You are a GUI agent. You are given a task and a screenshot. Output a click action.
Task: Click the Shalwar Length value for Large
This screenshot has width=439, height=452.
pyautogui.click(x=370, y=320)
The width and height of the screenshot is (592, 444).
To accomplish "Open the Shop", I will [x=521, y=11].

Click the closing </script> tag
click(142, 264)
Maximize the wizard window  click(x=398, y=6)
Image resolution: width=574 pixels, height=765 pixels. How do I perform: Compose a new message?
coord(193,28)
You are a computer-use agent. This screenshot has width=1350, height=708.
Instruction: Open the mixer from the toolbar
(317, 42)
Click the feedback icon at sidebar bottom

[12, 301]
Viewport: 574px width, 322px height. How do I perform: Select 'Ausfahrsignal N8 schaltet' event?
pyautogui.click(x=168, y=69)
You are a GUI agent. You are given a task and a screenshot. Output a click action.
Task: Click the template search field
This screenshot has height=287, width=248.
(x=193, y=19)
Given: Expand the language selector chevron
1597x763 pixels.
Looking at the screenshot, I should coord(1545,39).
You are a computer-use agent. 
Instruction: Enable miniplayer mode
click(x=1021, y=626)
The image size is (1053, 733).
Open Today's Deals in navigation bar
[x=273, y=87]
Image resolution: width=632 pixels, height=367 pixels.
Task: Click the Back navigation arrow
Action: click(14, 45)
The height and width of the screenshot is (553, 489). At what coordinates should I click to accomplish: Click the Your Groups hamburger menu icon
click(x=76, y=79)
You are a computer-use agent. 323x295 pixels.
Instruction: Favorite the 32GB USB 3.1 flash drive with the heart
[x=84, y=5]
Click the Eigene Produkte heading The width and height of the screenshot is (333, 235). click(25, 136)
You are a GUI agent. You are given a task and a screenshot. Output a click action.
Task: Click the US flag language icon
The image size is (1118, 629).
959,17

★ ★ ★ ★ ★

» Problem description
Copy all lines from the entries that contain the word "language".

» Completed task
Given: Expand the language selector chevron
Task: Click the US flag language icon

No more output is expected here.